On sekiz yıl aradan sonra Avrupa`daki kardeşlerimizle buluşmak nasip oldu elhamdülillah. Bu kadar ara vermekle büyük bir hata yaptığımın farkına vardım, Rabbim bu hatayı telafi etmeyi nasip eylesin.
Ziyaret ettiğimiz her bir şehri ister istemez sevdiğimizin, batının bu şehirlerine karşı içimizde bir muhabbetin, bir yakınlığın oluştuğunun farkına vardım. Elimizde olmayan bir şey bu.
Sonra anladım ki bu şehirlerin her biri tanıdığım veya tanımadığım Müslümanlarla özdeşleşmiş. Bu şehirlerden birinin adını söylediğinizde bizim gözümüzün önüne hemen bir takım Müslüman simalar, mescidler, bir takım iş yerleri ve Müslümanların yoğun olduğu sokaklar ve caddeler geliyor.
Allah`ın salih kulları yeryüzünün varisleri olduğu için bu şehirler gözümüzde ve gönlümüzde Müslümanlarla güzelleşiveriyor. Aslında Müslümanlarla yeryüzünün her bir yeri değişiveriyor, bizim için sevimli oluveriyor.
Lahey`e girdiğimizde Noelle birlikte sızıp kaldıkları için mi bilmem, sokaklarında bir hayli ilerlememize rağmen inanın bir tek yerliye rastlamadık, gördüğümüz herkes Müslümandı, Türkiyeli Müslümanlar, Araplar, Afrikalı Müslümanlar, Pakistanlılar ve uzak doğulu Müslümanlar. Belki de bizim uğradığımız semtler öyle olabilir. Fakat yine de güzel bir şey.
Kalbimizin derinliklerini dinlediğimizde bir ses bize diyor ki; Müslümanlar bu şehirlerde geçici birer misafir değil, buraların sahipleridir, buraların varisleridir, her geçen gün daha da çoğalacaklardır.
Yine o ses size diyor ki; Müslümanlar bugün her ne kadar oraların yerlilerine göre iyi durumda değillerse de, her şey iyiye doğru gidecek ve zaten de gitmekte. Yani kemiyetle birlikte keyfiyetlerinin de her geçen gün daha da iyiye gitmekte olduğuna inanıyoruz.

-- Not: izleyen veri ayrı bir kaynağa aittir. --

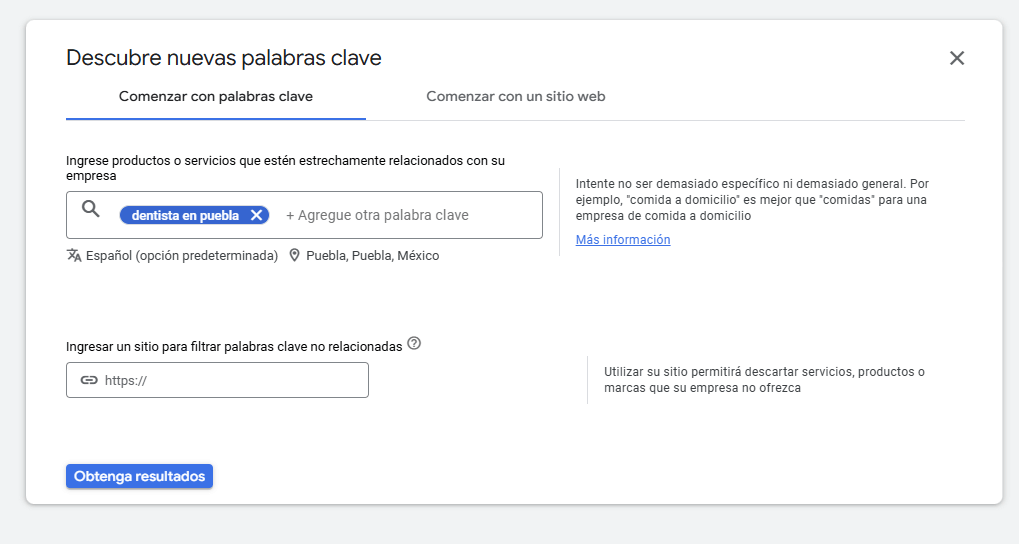Image resolution: width=1019 pixels, height=544 pixels.
Task: Click the magnifying glass search icon
Action: point(91,209)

Avrupa`daki kardeşlerimizin, okuyucularımızın bu kadar çabuk toparlanacaklarını, dernekleşeceklerini, camileşeceklerini, camilerinin kendileri dışındaki Müslümanlar için de birer merkez olacağını hiç tahmin etmemiştim.

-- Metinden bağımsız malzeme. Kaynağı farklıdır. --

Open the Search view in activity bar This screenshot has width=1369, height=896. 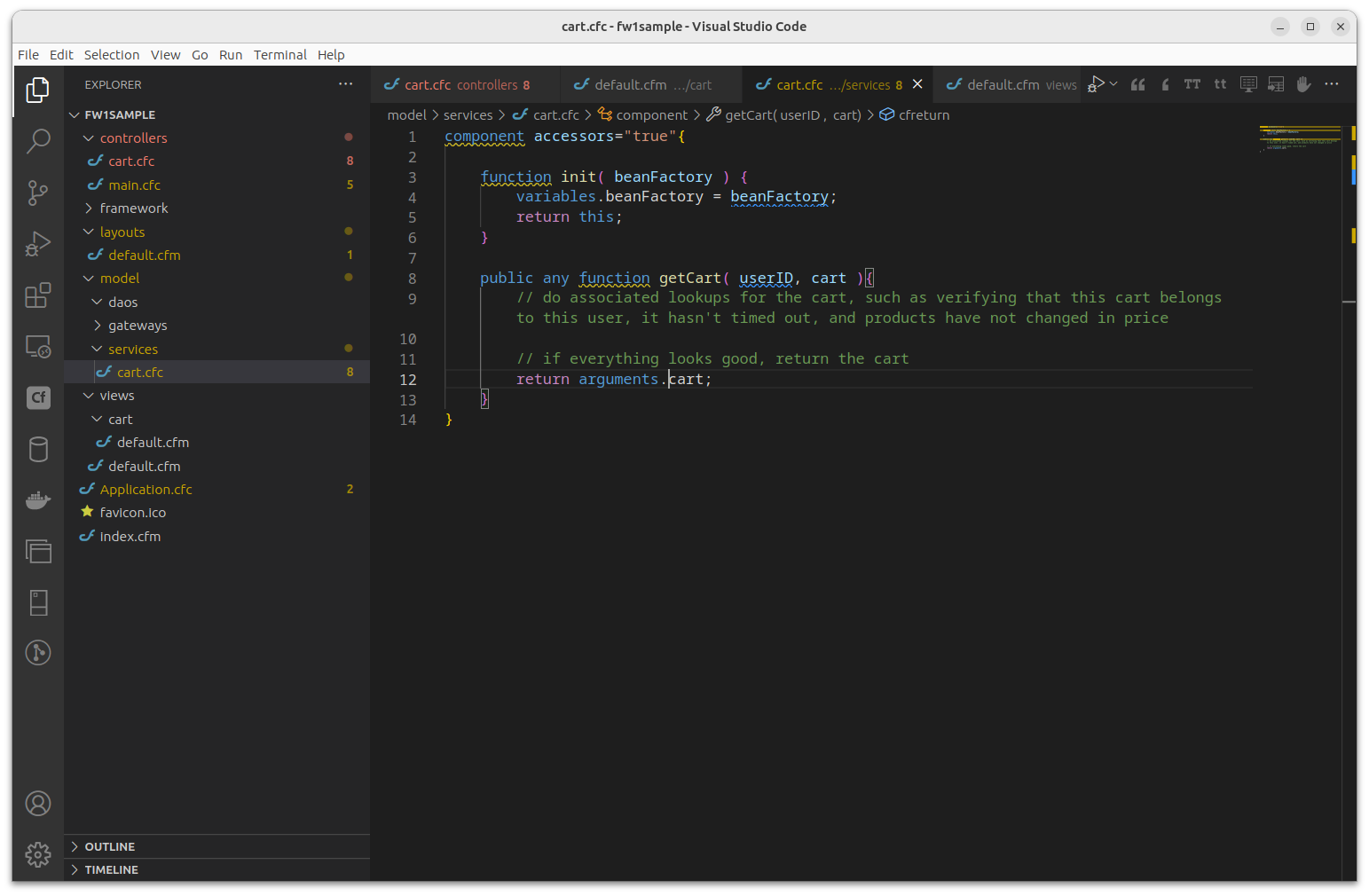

Elhamdülillah gördük ki kardeşlerimizin camileri dolup taşıyor. Cemaatin önemli bir bölümünü Türkiyeli Müslümanların dışındaki kardeşler oluşturuyor.

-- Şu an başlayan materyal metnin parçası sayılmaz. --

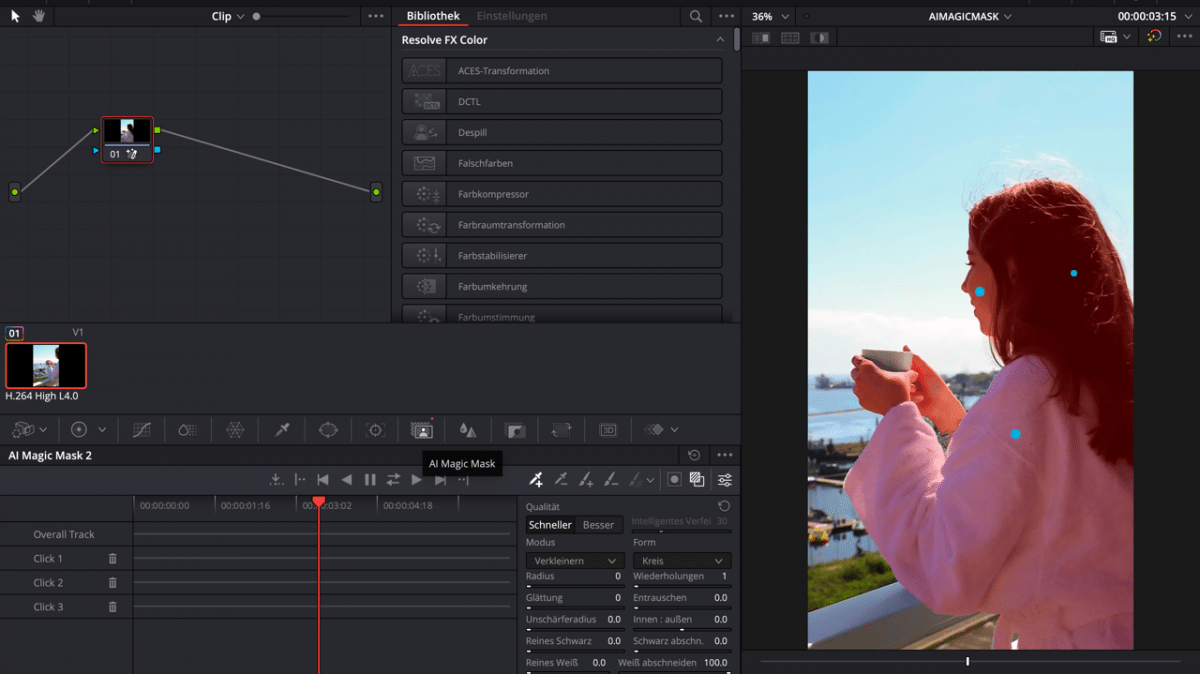Open the Form dropdown showing Kreis
This screenshot has width=1200, height=674.
click(x=682, y=561)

Yani kardeşlerimizin bizzat kendileri de aynı zamanda çevrelerindeki diğer insanlar için bir güvence ve dayanak olmuşlar. Çevrelerindeki insanlar için böylesine güven ve muhabbet merkezi olacaklarını gerçekten tahmin edememiştim. Elhamdülillah bulundukları her noktada samimiyetin, sevdanın, Peygamber Sevdasının merkezi olmuşlar. Biraz daha toparlanmanın ardından çok önemli görevler icra edeceklerine inanıyorum. Taşıdıkları sevdanın tez zamanda büyük alıcı kitlesine ulaşacağına inanıyorum, şu anda Anadolu`da olduğu gibi.
Ben inanıyorum ki bizim kızlarımız gelinlerimiz Avrupa`nın ufkunda birer Hazreti Meryem gibi belirecekler. Sadece İslam ülkelerinden gelen bayanlar için değil, biraz daha tecrübe edinmelerinin ardından Avrupa kadını için de bir ümit olacaklar.
Bir önceki neşide olduğu gibi Avrupa`da kendilerini kaybetmeyecekler, eriyip gitmeyecekler, dimdik ayakta kalacaklar inşallah.
Ahlaksızlığın, nikahsızlığın, yuvasızlığın, yavrusuzluğun bataklığında çırpınmakta olan Batı insanı için de bir ümit olacaklardır.
Aynı şekilde erkek kardeşlerimiz de kendilerinden öncekilerin düştükleri hatalara düşmeyecekler Allah`ın izniyle.
Çünkü onların beslendikleri damar çok güçlü bir damardır. Zaten önemli bir bölümü büyük tecrübelerle donanmış bir şekilde varmışlardır Avrupa`ya
Avrupa`da şahid olduğum bu dalga öyle basit ve yüzeysel bir dalga değil, dipten gelen, hem de çok derinlerden gelen bir dalgadır.